Si tratta di un momento delicato che necessita della resilienza del popolo che non può arrendersi, dopo quattro mesi di perdite e lutti e ne è ben consapevole, dato che continua a rischiare per poter arrivare a rovesciare il regime di raisi. La comunità internazionale ha criticato e ha ammonito numerose volte il governo dell’iran che però prosegua nella sua convinzione di voler riportare pienamente le leggi islamiche ad essere rispettata nella maniera più dura e rigida che esista. Più l’occidente cerca di arginare la situazione, devastante per la popolazione iraniana, più le autorità spingono sull’acceleratore e proseguono e aumentano crudeltà e violenza.

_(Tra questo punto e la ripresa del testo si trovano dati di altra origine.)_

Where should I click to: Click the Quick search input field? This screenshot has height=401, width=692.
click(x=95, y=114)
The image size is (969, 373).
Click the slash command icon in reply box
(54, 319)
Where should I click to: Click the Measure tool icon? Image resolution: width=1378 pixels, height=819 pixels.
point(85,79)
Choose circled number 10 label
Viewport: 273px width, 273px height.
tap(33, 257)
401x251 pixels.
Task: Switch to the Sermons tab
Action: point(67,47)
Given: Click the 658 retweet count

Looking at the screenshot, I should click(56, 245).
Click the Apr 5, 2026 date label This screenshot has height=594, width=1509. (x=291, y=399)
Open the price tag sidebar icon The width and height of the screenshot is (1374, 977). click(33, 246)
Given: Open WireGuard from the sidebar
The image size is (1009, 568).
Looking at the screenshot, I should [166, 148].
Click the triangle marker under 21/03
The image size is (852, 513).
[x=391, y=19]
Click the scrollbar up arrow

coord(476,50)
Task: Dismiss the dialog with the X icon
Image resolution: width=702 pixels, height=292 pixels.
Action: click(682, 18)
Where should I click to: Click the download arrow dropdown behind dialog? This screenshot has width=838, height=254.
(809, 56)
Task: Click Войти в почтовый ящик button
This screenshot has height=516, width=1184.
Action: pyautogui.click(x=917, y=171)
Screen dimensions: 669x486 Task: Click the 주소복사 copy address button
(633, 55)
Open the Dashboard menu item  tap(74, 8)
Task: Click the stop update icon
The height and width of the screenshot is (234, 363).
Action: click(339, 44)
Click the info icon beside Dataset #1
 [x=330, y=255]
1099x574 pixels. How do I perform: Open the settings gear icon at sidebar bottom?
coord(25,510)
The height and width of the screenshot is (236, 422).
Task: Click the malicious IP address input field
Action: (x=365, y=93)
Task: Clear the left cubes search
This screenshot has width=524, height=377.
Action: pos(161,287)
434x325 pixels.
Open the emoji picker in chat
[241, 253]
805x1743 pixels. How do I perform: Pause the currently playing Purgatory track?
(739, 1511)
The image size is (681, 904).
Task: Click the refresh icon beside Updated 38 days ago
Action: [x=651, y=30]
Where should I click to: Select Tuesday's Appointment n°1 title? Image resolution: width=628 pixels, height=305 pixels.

Dopo l’esecuzione del cittadino iraniano e britannico Akbari, ex ministro, l’attenzione internazionale si è tornata soffermare sulle condanne a morte eseguite e sulla crudeltà con la quale Raisi utilizza le impiccagioni come monito per i dissidenti statali. L’Unione Europea condanna a fortemente la situazione in cui il governo, sta gettando il suo popolo baratro e si vede sofferenza continua e abusi su cittadini innocenti che chiedono soltanto dignità e diritti primari.
La rivoluzione iraniana continua così come le condanne a morte e le esecuzioni
Gli ultimi avvenimenti capitati in Iran hanno sollevato sdegno internazionale e fatto, chiaramente, emergere la volontà di Raisi e dei suoi alleati di non indietreggiare, nel percorso di islamizzazione radicale che preveda l’emarginazione e la sottomissione femminile. Le autorità iraniane sono convinte e fedeli riguardo alle leggi islamiche e alla Sharia, che comprende anche norme di comportamento e quelle inerenti l’abbigliamento femminile ovvero le leggi di castità e velo.
L’attenzione mediatica sollevata dalla brutalità attuata dalla polizia religiosa e dalle guardie rivoluzionarie ha scatenato critiche e malcontento, il quale non ha fatto altro che istigare ancora di più alla violenza il regime iraniano. L’occidente è ritenuto il sovvenzionatore di questa rivolta e soprattutto, Secondo il regime, è colpevole di fomentare questa protesta.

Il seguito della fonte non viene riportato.